* **EXERCISE TASKS**
- A) In the forum thread on music appreciation, write out word for word the part that opens with the words containing "I say this as" and closes with "feel the same?".
- B) In the forum thread on music appreciation, who does Webernite say are generally the best composers?

* **PASSAGE SHOWN**
>> Start
# Do you have an inquiring mind with your musical appreciation?



## presto (Jun 17, 2011)

I say this as I’m constantly wanting to find out what other composers were doing when the greats were composing their masterpieces.
Often these so called “second rate” composers were composing music far greater and far in advanced than you would be lead to believe. 
It’s absolutely fascinating how much really fine but unfamiliar music there is coming to light at the moment.
I find all this far more interesting than just listening to the standard repertory and comparing endless versions of the same work.
Anyone else feel the same?


----------



## Polednice (Sep 13, 2009)

I don't think it's helpful to separate composers into 'big names' and 'underdogs'. Either way, you're going to end up not appreciating some music as you should - either turning away from the big names because you think they get too much attention (irrelevant to the music), or never even noticing the underdogs because of your obsession with big names (irrelevant to the music).

I just think it's healthy to be aware of historical context, and composers of all varieties in that period, and then just listen to whatever you like the sound of.


----------



## Couchie (Dec 9, 2010)

I couldn't agree less. Actually I'm sick of this old potato that the more obscure the music you listen to the more applause you deserve.


----------



## Webernite (Sep 4, 2010)

There are a lot of obscure gems out there, but I'm still generally of the opinion that the best composers are the famous dead ones.


----------
>> End
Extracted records
>> Start
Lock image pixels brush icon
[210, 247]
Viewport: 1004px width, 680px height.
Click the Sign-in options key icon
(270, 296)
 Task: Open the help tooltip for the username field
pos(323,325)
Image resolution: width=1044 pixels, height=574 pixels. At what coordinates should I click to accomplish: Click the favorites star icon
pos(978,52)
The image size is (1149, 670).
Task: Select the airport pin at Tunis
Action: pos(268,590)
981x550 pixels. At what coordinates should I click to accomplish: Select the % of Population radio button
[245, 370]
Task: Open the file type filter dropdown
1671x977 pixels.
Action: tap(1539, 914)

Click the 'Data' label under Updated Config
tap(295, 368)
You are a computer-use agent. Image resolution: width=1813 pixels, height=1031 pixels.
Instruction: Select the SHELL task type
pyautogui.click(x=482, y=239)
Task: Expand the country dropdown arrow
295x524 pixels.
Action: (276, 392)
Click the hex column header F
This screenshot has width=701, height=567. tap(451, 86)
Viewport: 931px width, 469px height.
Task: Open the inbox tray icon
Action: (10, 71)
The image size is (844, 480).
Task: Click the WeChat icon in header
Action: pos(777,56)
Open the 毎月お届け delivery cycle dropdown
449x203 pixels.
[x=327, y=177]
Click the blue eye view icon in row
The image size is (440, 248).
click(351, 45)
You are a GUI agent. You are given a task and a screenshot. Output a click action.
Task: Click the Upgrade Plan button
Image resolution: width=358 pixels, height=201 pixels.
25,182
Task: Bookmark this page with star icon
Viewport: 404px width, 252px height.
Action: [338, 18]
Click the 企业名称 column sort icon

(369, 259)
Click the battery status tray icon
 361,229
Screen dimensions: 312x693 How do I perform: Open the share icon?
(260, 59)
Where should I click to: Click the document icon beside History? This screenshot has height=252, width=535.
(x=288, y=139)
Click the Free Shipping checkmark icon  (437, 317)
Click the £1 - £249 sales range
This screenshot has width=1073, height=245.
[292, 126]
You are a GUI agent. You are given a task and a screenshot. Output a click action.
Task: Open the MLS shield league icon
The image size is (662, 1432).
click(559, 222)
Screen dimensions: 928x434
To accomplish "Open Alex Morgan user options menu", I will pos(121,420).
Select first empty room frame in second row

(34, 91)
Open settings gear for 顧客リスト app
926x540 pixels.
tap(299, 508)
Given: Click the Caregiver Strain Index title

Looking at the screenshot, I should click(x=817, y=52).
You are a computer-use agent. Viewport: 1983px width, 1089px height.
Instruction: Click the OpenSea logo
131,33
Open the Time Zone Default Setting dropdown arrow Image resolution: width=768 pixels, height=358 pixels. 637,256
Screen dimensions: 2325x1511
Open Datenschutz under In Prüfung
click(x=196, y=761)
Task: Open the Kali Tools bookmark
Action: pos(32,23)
>> End
* **SOLVED TASKS**
- A)
I say this as I’m constantly wanting to find out what other composers were doing when the greats were composing their masterpieces.
Often these so called “second rate” composers were composing music far greater and far in advanced than you would be lead to believe. 
It’s absolutely fascinating how much really fine but unfamiliar music there is coming to light at the moment.
I find all this far more interesting than just listening to the standard repertory and comparing endless versions of the same work.
Anyone else feel the same?

- B) The famous dead ones.